Going forward, the challenge for service providers appears to be a new generation of staffers who look to technology to boost productivity and service multiple clients at a time from their tablets and smartphones. Often, they just don’t see face time or travel, even local travel, as necessary when they can get in front of their clients electronically, through e-newsletters, social media, Skype, WebEx and text messages.
Even business etiquette expert Barbara Pachter, author of the upcoming Essentials of Business Etiquette, says personal meetings now are considered less necessary. “A 10-minute phone call to catch up is OK. Particularly if you’re doing your job well and the client is happy.”
Yet, the clients themselves see the value of human interaction as they service their customers.
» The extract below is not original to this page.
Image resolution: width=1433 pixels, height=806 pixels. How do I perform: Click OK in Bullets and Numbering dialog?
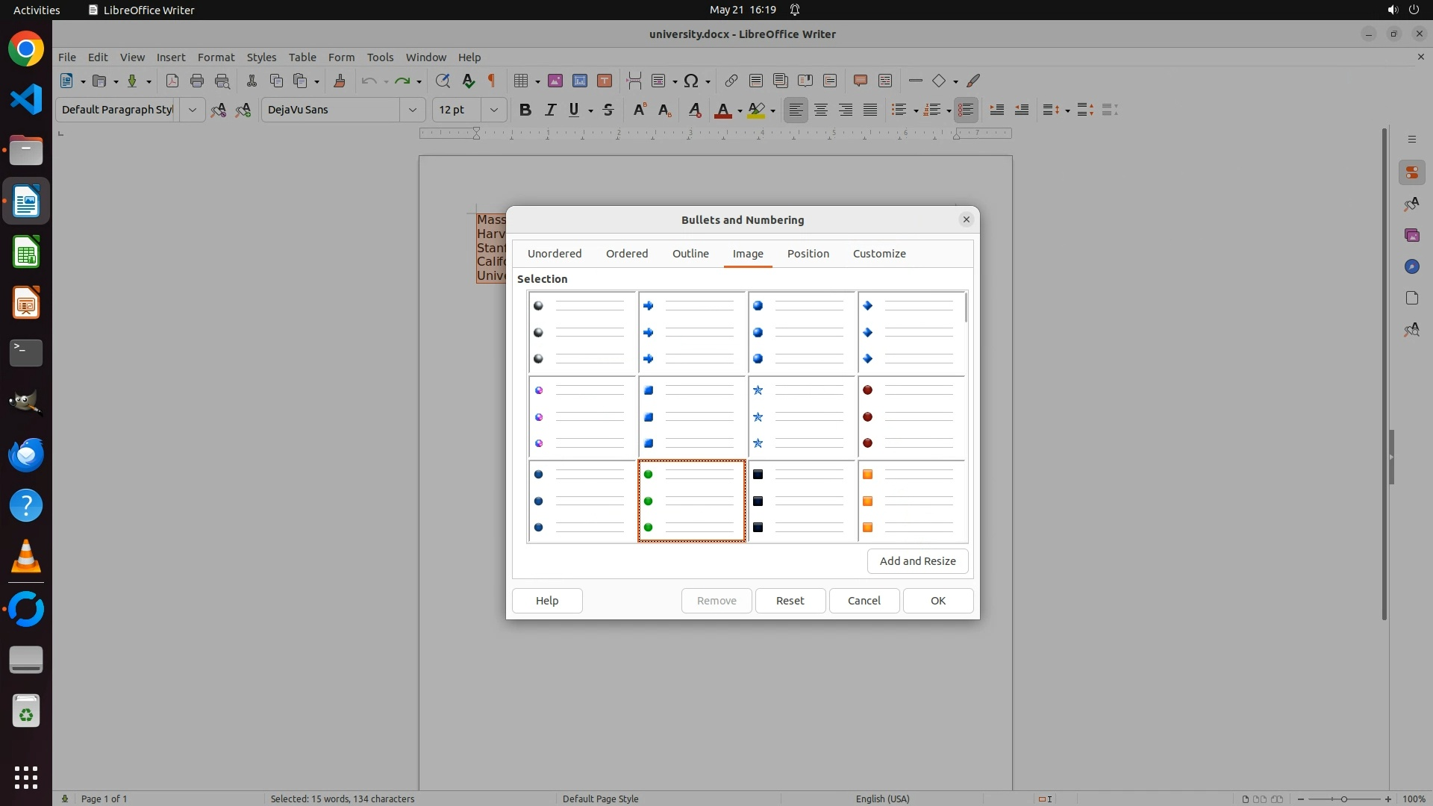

In a new American Express survey of 200 U.S. CFOs and senior financial executives found that face-to-face meetings are the No. 1 reason their companies invest in business travel — both to build new business and retain current business.
Jorge Herrera, a former corporate attorney, travels often as he works with his partner, Jack Locke, to build his Miami-based company, Nopetro, a compressed natural gas (CNG) and liquified natural gas (LNG) provider. Nopetro recently opened the first CNG and LNG fueling station in the East Coast in Tallahassee and plans on opening more in Florida. Herrera finds personal contact critical to develop client rapport and new business.
Because he travels often, Herrera says once he establishes a relationship with his service providers, he is comfortable doing business by email. However, the more business he gives a provider, the more effort he expects them to make to see him in person. “If they don’t make that contact, there’s not much distinction between them and a competitor besides price.”
Going forward, Fernandez wonders if future generations and the firms that employ them understand that risk. “How can you groom the next generation of rainmakers if they haven’t been trained to practice those in-person relationship building skills with existing clients?
But maybe it just won’t be an issue, he says. “The customers of tomorrow may have different expectations. Today we want trust and that comes from personal interaction.”